Writing Background: Gestalt

*Header image is a 100-year-old optical illusion (that might tell a lot about you).


Before We Write: Some Background

Each of you enters this English classroom with a different history and different goal. Some of you love to read and write, and you look forward to improving your skills and experiencing new texts. Some of you, on the other hand, have hated English classes since you became aware of them, and you want only to escape — by climbing out the back window, maybe, if that’s what it takes.

This class is designed with all of you in mind. In fact, it is the mind itself we are studying, because the purpose of this course is not just to have you read and write; it is, more than anything else, to have you think, and to think about how you think. This idea, thinking about thinking, is metacognition, one of the focusing terms for our entire course.

To begin to analyze how you process information and create understanding, we have spent a few weeks looking at grade abatement, which collects the other focusing terms. Now we move into our first writing assignment.

Before that, though, let’s talk about the Gestalt effect. This is a term you only need to be familiar with — it won’t appear on any tests — but the idea of it is easy enough to remember. It’s related to two more terms: inference and implication, which are important skills in reading and writing.

In order to read beyond the superficial details of our texts, and in order to write fluently and effectively, it helps to understand a bit about how the brain creates meaning. The simplest way to approach this is to use that not-so simple term: Gestalt. This is a German word that can be translated into English as “shape,” and it refers to the part of your brain that makes meaning from sensory data.

When we study ourselves, the Gestalt effect is about our perception of the reality in front of us. You process the information given to you in subtly different ways from the people around you, and in here, those differences are important. We will work together to understand what each individual reads and writes. It will be a collective effort.

This initial exercise won’t seem at first to have anything to do with reading or writing, but you are going to work on applying these concepts to the rest of the year’s work. These are analogies, another term you should recognize. An analogy is, to take the definition verbatim from its Wikipedia entry, “a cognitive process of transferring information or meaning from a particular subject (the analogue or source) to another particular subject (the target).”

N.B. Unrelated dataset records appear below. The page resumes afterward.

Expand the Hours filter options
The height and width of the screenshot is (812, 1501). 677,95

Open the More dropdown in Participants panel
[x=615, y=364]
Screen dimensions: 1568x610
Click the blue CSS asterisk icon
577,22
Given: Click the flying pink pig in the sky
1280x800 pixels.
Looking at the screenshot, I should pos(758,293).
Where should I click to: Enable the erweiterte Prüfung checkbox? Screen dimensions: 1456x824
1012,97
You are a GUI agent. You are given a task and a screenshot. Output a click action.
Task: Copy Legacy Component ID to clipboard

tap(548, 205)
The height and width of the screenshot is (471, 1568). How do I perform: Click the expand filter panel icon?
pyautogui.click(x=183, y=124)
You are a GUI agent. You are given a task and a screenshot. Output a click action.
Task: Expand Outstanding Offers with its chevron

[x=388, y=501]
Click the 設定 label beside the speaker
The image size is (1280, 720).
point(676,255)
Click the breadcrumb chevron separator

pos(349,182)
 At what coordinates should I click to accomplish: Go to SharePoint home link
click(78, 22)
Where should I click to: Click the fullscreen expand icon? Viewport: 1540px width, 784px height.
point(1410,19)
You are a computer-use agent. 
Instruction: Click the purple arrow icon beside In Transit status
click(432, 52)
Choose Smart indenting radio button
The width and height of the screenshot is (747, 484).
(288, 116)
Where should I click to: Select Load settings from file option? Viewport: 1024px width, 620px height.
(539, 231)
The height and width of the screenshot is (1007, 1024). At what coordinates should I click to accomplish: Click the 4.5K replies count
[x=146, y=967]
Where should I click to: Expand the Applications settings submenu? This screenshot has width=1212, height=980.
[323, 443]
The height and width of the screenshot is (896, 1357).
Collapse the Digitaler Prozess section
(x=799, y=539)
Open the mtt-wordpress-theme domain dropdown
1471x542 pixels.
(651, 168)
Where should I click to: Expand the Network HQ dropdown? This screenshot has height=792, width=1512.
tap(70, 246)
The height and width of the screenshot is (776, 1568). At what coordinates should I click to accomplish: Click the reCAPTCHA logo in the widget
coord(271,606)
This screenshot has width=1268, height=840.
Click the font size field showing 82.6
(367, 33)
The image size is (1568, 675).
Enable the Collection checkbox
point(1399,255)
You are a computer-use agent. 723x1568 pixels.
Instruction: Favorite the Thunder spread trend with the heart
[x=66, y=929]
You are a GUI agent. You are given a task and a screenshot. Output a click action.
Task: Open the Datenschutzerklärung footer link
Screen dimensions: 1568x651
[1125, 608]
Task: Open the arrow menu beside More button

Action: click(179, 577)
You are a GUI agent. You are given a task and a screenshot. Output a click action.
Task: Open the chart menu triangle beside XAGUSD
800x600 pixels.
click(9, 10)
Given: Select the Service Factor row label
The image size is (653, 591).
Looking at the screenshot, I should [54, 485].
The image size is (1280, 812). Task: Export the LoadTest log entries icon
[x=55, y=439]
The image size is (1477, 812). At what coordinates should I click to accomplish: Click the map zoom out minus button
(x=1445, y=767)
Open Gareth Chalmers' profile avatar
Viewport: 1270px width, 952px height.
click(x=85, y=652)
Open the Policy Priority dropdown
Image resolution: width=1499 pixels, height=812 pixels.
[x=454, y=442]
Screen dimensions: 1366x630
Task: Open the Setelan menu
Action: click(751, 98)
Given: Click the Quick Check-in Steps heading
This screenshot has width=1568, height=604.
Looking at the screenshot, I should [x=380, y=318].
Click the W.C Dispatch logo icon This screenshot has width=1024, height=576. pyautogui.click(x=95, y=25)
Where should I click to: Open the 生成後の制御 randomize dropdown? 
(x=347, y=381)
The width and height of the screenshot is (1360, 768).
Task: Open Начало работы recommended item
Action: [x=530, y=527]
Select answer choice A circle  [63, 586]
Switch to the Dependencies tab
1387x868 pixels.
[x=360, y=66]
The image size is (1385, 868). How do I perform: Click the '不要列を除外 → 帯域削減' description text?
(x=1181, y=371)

Below are several kinds of Gestalt systems taken from various sources, with commentary folded in.

1. The Whole Picture

The above image usually has no meaning for us until we are shown it upside-down. Click the image to flip it, and then read the footnote at the end of this sentence for the title1.

The image perceived as a whole, all at once, after you are given some direction. This is the guiding principal for how we read and write: You piece together meaning component by component, and sometimes it is only in the end that the full picture snaps into place.

2. Filling in the Blanks

In this next example, a triangle will be perceived in picture A, although no triangle has actually been drawn. In pictures B and D the eye will recognize disparate shapes as “belonging” to a single shape, and in C a complete three-dimensional shape is seen, where in actuality no such thing is drawn. This is reification—the way we fill in the blanks to flesh out a complete idea.

The triangle may be easiest to see. The rest are helped by the language we used to name the objects. This is an example of the power of naming: By naming, we grant shape and form to the nameless things around us. Here, B is a black worm wrapped around a white pole; C shows a sphere covered in spikes, much like a mace; D is a snake or sea monster swimming through water, buried beneath the surface at two points.

Recognize that your mind can’t not see these images that way now — not without a supreme effort to break your own Gestalt grouping mechanism and unsee them. In the same way, it’s only through awareness that you can you break your mind’s habits and forge new ones.

3. Flexibility

Next is flexibility (which is technically called multistability). It is best illustrated by optical illusions like these two. Unlike the reification of an image or text, multistability requires flexibility. One must be able to see both the vase and the two faces; one must be able to see both the old lady and the young woman in the optical illusion located here; one must be able to see that Griffin in The Invisible Man is a victim and the villain, or that Romeo and Juliet are victims of fate and, at the same time, responsible for their own deaths; one must see both sides of an argument in order to defend one or the other. Nuance should be the word we keep in mind when we apply this concept to our study of writing, thinking, and reading.

As we move forward, keep the way we discussed these visual examples in your mind. We will move next into descriptive writing, where we will focus on metacognition and word choice.